In this study, we found that age, sex, race, tumor location, Clark level, ulceration, thickness, and N stage are independently associated with OS and CSS. These variables have been reported in previous studies conducted in the overall CM patients (18-20). Consistent with published studies, older age, male, non-white, high Clark level, present ulceration, nodular melanoma, head and neck melanoma, and advanced tumor stage are related to elevated probability of melanoma mortality. Notably, univariate analysis suggested histological subtype is a prognostic factor and the nodular CM have worse prognosis than patients with superficial spreading melanoma. However, after adjusting other factors, histological subtype is not an independent OS and CSS predictor. Previous studies covering all age groups have confirmed that nodular melanoma is characterized with aggressive biological behavior and is an independent prognostic factor for poor survival (21,22). The possible reason accounting for this discrepant result in our study can be firstly inferred that significant confounding bias caused by other prognostic factors exists among different histological subtype groups. Actually, further underlying reasons could attribute to the great heterogeneity among adolescent and young adult and the elderly patients (23). Consequently, the prognostic role of histological subtype should be re-evaluated comprehensively among CM patients at different ages and future well organized prospective studies are warranted to explore the inherent heterogeneity among different histological subtypes in adolescent and young adult patients.

The nomograms are a well-established prediction tool that incorporates significant clinicopathologic factors known to impact survival. It is known as a simple graphical representation of a statistical prediction model that generates a numerical probability of a clinical event. Although the current AJCC TNM staging system is the most influencing prognosis evaluating estimator for CM patients, many valuable prognostic variables, such as age, tumor location and Clark level are not incorporated. As revealed in our study, older age, male, non-white, high Clark level and neck melanoma are independent predictive factors of CM long-term survival. It is easy to imagine that distinct bias in estimating the prognosis cannot be avoided when we considered only TNM stage regardless of other important factors. As illustrated in figure 3 which is a histogram of predicted outcome based on the nomograms for each AJCC stage classification, significant heterogeneity in outcome can be found in each sub-stage, especially in stage III. The nomograms developed in our study include not only AJCC staging system but also demographic characteristics. Furthermore, different from TNM staging system, the nomograms can provide quantified prognosis evaluation for individual patients. Though nomograms have been validated to compare favorably to the traditional TNM staging systems in many cancers, this graphical tool is still not convenient enough to be applied in clinical practice. Therefore, we developed a user-friendly web-based nomogram to facilitate its feasibility in clinical practice. By typing in the clinicopathologic features of any individual patient, doctors can estimate the survival precisely.

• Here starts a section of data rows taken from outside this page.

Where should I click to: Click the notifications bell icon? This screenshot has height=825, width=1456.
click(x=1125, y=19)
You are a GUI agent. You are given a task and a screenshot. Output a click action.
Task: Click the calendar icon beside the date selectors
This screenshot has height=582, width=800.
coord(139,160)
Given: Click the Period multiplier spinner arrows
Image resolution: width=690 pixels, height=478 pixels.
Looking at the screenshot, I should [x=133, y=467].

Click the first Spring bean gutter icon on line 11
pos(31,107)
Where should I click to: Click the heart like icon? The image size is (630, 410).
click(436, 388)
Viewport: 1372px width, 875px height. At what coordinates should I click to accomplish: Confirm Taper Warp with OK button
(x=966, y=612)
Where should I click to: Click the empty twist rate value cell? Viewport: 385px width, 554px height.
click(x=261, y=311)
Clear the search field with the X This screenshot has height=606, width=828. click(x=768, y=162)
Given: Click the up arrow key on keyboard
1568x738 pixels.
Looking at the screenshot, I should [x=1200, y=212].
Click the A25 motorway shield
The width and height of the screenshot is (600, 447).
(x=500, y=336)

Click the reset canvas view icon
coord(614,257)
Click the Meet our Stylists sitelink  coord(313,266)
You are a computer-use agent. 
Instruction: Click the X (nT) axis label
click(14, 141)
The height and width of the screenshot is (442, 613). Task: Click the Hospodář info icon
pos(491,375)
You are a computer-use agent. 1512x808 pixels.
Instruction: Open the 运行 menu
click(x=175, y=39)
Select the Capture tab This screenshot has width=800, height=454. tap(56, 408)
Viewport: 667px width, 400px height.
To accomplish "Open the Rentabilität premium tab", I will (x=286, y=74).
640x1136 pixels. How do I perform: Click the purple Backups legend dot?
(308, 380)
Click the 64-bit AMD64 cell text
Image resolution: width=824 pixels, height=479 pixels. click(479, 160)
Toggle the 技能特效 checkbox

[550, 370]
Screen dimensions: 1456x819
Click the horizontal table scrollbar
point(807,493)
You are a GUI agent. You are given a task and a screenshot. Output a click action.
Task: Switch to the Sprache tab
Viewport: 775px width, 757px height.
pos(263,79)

Though the first web-based prognostic nomograms targeting adolescent and young adult patients has been built, there are still several limitations in our study. Firstly, SEER database lacks several important clinical information including tumor grade, comorbidity and disease-free survival. Secondly, this study only included young patients receiving surgical resection and thus this model cannot be applied to the elderly or patients with distant metastasis. Thirdly, external validation is needed to verify whether our predictive model is universally applicable.

Conclusions

In conclusion, we have developed precise user-friendly web-based nomograms to predict OS and CSS in adolescent and young adult CM patients based on a large population cohort. It is hoped that this personalized predictive tool can be applied to treatment and follow-up related decision making.